Roberts, Emerald: Data mining, of content itself and of citation networks, is going to help create discovery tools which are tailored to the individual. As an example, we might expect integration with virtual personal assistants (like Deakin Genie) to help with tasks such as alerting to new content. Voice search is going to become more important in this arena, as providers like Amazon and Google work out how to improve and tailor the performance of these systems. The importance of the source publication brand is likely to diminish as AI helps identify ‘nuggets’ of information highly relevant to the individual and the work they’re doing.
With awareness and need for open data increasing, there will be better incentives and improved infrastructure for researchers to share and discover their field of interest in the near future. The value chain will soon increase focus on the quality of data and new routes to discoverability in the research landscape.
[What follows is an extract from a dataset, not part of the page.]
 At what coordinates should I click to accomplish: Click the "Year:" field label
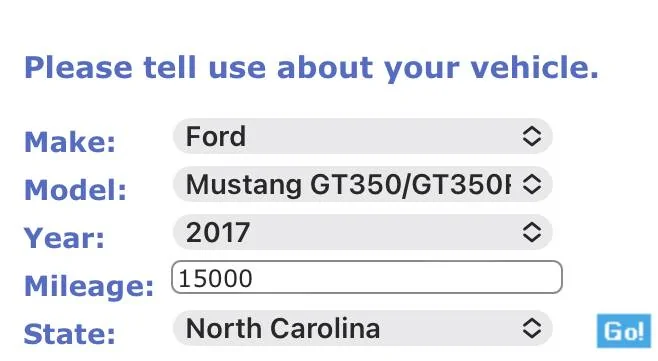pyautogui.click(x=64, y=238)
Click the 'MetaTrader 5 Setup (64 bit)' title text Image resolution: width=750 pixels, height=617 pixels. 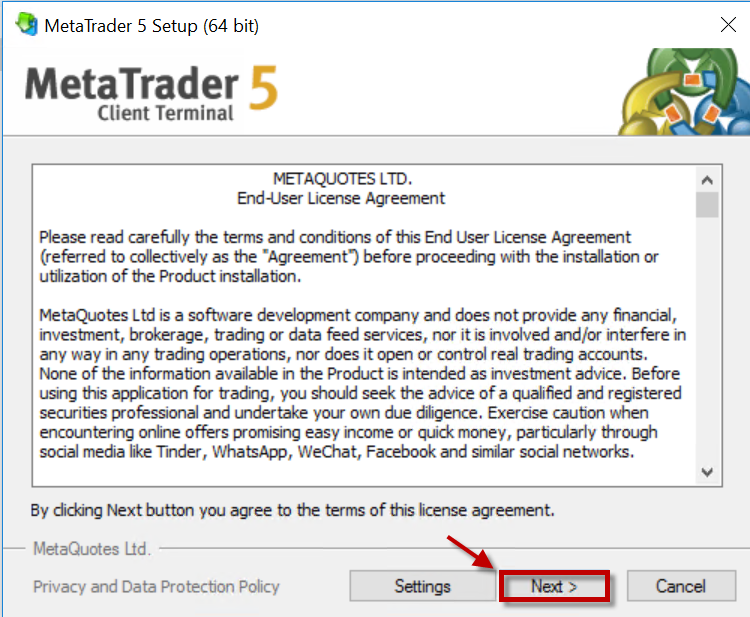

Anderson, Redlink: Artificial Intelligence gets more intelligent all the time, and consumers of all types, including researchers, increasingly expect organisations they interact with to anticipate what they want. The danger is that we lose the element of surprise and the opportunity to try something completely new and unexpected, if our future behaviour is driven by predictions based solely on our past behaviour. For researchers, looking for a new solution, or perhaps a completely new project, it will be important that these tools don’t limit the horizons of inquiry.
Maciocci, eLife: AI may soon be able to go some way towards helping to connect and contextualise the somewhat fragmented landscape of online research artefacts, and helping to translate more of that mass of information into useful knowledge. We’re currently looking at how neural networks and computer vision may help extract semantic information from PDF research manuscripts, in an effort to provide a solution that may one day help publishers and preprint repositories transition their legacy research publications to more metadata-friendly, data-mineable formats such as JATS XML. This will ultimately help move us all one step closer to finally shedding the centuries-old legacy of print the research publishing industry is still carrying today, even in its digital incarnations.
The really exciting aspect of AI is how it’s proving itself a remarkably effective tool in accelerating key aspects of research, from drug candidate screening and cancer diagnostics, to the search for undiscovered exoplanets around distant stars. AI has the potential to cut through the labour of research, leaving us mere humans to deal with the discovery, that final cognitive leap that turns data into knowledge. I believe AI should be seen as a complement to human insight, not a rival. If used properly, AI could well turn out to be the most powerful discovery tool we’ve ever built.
Reichelt, Clarivate: Machine learning and AI will have an impact on several developments: firstly, I think they will help to automate certain processes that were manual and cumbersome before. For example, Kopernio uses AI algorithms to bring down the number of clicks needed to access a journal article to only one click, where previously a researcher would have to click 10+ times. Secondly, I believe that machine learning will help us remix content and data to create new solutions and products that we didn’t have before, when we were unable to look at data points at scale. And lastly, AI will improve how new discoveries are made. Artificial intelligence and related algorithms allow us to sort through vast amounts of data, leading to new discoveries that we never thought possible.